Introduction
Telomere biology disorders (TBD) encompass rare genetic conditions that affect telomere function. TBD is associated with a wide range of symptoms, including hematologic, dermatologic, pulmonary, hepatic manifestations. Research is continuously identifying novel variants and genes causative of TBD. In a recent study, Gable et al. (2019) detected a germline missense variant in ZCCHC8 (NM_017612.5:c.557C>T; p.(Pro186Leu)) in a single family with pulmonary fibrosis. This ZCCHC8 variant was associated with short telomere length (TL) and pulmonary fibrosis. To the best of our knowledge, no other families or individuals have been reported to have pathogenic variants in ZCCHC8 and TBD . However, in this abstract, we present data from a second family discovered to harbor a pathogenic variant in ZCCHC8 and to have symptoms of TBD.
Methods
Family members provided informed consent for genetic testing and underwent trio-based whole-genome sequencing (WGS). DNA isolated from fkin-derived fibroblasts was analyzed in the proband, while DNA from whole blood was used for the parents. To measure TL, we employed Computel (Nersisyan L. et al., 2015) and compared the mean TL to a cohort of patients who also underwent WGS to estimate a relative mean TL.
Results:
The proband was a 14-year-old male who had pancytopenia and elevated ALAT levels at presentation. A bone marrow biopsy showed a hypocellular bone marrow. A liver biopsy revealed mild centrilobular, pericellular, and portal fibrosis, along with mild inflammation in the portal space, these findings were interpreted as liver regeneration following acute hepatitis. Despite thorough investigations, no explanation for the findings was found. The proband had a history of psychogenic non-epileptic seizures. When the patient was around 20 years of age his hair started to gray. At present, the proband is 23 years old and has not experienced any progression of symptoms.

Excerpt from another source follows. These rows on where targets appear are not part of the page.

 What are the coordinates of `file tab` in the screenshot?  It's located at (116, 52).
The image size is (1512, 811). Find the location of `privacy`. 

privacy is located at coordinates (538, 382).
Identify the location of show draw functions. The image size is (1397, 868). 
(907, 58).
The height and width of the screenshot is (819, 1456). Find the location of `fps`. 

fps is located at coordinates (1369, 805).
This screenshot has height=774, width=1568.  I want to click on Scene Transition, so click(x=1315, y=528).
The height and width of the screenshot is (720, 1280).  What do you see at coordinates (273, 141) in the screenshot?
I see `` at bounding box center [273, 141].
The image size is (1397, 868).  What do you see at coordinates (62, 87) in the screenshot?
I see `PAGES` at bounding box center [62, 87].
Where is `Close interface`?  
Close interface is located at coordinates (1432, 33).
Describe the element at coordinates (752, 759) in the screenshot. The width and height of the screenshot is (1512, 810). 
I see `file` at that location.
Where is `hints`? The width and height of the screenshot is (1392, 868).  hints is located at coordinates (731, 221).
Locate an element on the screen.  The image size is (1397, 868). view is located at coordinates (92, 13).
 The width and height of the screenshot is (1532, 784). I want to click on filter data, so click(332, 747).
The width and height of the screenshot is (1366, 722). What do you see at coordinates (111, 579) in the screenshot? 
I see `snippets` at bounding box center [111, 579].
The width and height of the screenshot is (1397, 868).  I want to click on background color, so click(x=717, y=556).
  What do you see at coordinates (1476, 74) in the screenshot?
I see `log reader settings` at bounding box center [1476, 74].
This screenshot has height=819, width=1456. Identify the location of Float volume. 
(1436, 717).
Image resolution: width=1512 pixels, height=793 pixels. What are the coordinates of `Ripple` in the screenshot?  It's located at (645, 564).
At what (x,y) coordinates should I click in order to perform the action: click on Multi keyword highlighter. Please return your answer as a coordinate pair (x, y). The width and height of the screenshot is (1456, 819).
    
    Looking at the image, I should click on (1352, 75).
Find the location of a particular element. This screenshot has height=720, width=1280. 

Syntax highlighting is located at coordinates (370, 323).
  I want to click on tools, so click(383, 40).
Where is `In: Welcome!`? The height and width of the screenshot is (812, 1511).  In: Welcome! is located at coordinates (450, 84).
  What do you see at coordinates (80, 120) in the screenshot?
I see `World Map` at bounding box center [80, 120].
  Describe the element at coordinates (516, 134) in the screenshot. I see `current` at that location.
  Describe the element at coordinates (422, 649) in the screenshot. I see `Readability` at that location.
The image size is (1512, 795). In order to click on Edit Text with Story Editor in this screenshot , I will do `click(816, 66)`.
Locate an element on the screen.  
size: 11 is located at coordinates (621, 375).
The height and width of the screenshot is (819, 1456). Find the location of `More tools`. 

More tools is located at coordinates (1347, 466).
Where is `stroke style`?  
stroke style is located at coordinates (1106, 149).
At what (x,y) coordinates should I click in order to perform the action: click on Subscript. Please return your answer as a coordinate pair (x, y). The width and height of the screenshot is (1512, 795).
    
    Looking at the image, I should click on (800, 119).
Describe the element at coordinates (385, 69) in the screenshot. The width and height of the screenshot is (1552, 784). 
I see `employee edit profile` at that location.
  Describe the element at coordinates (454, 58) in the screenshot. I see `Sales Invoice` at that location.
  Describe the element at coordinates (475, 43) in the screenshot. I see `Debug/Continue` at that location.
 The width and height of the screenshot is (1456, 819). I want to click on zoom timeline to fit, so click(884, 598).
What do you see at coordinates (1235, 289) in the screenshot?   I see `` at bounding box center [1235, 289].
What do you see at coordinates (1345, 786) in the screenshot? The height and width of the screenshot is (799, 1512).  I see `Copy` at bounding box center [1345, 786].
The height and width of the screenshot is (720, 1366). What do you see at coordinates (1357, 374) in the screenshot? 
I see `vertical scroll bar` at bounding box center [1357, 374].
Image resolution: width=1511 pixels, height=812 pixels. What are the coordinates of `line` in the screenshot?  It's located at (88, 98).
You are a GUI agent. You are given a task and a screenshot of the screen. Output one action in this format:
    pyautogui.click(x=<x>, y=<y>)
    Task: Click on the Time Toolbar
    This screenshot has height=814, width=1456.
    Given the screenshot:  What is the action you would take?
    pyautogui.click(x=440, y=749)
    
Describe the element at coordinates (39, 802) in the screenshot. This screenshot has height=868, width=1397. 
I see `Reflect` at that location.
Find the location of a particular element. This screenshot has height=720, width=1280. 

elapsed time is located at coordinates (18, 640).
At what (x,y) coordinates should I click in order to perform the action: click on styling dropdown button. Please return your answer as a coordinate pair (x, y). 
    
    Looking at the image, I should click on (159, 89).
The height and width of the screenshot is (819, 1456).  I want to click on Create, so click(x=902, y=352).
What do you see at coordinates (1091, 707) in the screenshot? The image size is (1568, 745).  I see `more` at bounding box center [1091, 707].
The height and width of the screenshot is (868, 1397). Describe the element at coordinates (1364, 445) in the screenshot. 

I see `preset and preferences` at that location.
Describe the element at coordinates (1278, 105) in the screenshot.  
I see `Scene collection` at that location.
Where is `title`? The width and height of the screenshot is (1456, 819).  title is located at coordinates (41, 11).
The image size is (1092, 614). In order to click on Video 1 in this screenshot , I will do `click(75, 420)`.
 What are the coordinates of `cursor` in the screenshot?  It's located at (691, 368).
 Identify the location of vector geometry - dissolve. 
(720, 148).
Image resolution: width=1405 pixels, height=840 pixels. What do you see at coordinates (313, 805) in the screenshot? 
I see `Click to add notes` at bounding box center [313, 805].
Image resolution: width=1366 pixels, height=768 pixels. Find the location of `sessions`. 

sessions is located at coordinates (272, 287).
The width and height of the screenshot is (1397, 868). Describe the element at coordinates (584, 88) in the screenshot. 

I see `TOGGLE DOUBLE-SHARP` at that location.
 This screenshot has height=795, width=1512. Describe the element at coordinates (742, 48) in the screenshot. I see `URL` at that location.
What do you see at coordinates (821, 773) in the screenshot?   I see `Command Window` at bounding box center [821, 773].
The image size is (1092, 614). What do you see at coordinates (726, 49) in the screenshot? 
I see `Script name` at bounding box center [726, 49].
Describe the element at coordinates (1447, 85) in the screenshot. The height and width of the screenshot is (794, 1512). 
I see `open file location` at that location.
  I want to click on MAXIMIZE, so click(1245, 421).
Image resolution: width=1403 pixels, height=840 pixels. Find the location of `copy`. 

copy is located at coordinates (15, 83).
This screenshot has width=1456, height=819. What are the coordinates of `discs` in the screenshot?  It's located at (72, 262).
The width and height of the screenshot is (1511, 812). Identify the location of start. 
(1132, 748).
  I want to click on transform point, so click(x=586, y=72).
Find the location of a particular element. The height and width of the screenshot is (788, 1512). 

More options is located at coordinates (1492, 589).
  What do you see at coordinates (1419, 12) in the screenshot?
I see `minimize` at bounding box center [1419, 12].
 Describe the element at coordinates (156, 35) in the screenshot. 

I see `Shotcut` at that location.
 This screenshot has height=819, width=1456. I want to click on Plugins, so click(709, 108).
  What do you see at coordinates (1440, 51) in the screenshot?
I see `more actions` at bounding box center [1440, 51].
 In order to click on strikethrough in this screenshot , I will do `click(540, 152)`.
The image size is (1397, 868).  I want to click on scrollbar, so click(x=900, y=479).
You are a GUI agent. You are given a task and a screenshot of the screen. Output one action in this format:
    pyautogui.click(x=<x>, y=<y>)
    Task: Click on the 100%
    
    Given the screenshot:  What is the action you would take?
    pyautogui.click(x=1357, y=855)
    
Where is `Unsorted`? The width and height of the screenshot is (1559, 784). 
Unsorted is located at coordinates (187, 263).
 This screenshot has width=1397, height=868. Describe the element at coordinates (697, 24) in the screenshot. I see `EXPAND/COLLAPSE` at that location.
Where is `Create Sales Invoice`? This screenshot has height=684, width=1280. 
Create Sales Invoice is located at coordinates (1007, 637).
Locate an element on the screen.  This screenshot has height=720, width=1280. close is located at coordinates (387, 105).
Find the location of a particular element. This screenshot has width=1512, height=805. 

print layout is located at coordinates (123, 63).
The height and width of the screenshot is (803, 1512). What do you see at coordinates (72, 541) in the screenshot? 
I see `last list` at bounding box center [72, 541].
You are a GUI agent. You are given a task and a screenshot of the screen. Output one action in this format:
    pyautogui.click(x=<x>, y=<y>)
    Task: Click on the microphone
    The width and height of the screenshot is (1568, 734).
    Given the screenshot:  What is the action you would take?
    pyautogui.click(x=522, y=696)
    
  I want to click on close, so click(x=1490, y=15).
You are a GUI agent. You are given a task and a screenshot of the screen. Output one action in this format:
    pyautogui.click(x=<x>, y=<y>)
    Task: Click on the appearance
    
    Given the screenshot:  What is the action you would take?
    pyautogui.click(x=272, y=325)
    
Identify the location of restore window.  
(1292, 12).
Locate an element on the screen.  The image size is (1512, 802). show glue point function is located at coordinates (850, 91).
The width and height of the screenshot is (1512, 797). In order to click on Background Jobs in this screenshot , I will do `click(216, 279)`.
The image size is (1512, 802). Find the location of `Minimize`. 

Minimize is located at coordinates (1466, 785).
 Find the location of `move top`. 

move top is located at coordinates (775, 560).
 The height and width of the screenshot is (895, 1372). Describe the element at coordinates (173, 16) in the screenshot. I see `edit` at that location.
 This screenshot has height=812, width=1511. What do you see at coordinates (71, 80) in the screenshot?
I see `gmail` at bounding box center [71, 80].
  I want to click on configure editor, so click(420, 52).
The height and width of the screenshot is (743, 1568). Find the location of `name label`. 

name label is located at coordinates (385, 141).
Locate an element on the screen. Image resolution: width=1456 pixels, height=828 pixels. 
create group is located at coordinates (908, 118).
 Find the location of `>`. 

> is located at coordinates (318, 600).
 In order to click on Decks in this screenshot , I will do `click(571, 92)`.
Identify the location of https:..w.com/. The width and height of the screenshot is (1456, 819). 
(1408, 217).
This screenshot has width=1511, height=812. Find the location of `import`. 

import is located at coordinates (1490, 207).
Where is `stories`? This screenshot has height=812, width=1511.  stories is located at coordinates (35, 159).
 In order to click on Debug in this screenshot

Family history revealed that the proband's father and two second-degree relatives on the paternal side of the family had developed pulmonary fibrosis in the fifth and sixth decade of life as well as early grey hair. Thus, the inheritance pattern of disease related to TBD was autosomal dominant.
WGS revealed a heterozygous pathogenic variant in ZCCHC8 (NM_017612.5c.557C>T (p.P186L)) present in the proband and the father which was absent in the mother. The variant was the same as reported by Gable et al. (2019). The variant is not present in gnomAD or COSMIC and it is the only reported pathogenic or likely pathogenic ZCCHC8 missense variant in ClinVar to date.
Both the proband and the father exhibited short relative mean TL by Computel estimation. Subsequently, Flow-FISH analysis confirmed that the proband's telomere length was below the 1st percentile.
Conclusion
Here we present a family with a heterozygous germline variant in ZCCHC8 and TBD including pulmonary fibrosis, pancytopenia, early graying of the hair, and liver disease. Thus, we provide strong evidence of an association between TBD and ZCCHC8.
Disclosures
Grønbæk:Kirsten Grønbæk received research support from Janssen and is on the advisory board of Nanexa and GSK.: Consultancy, Research Funding.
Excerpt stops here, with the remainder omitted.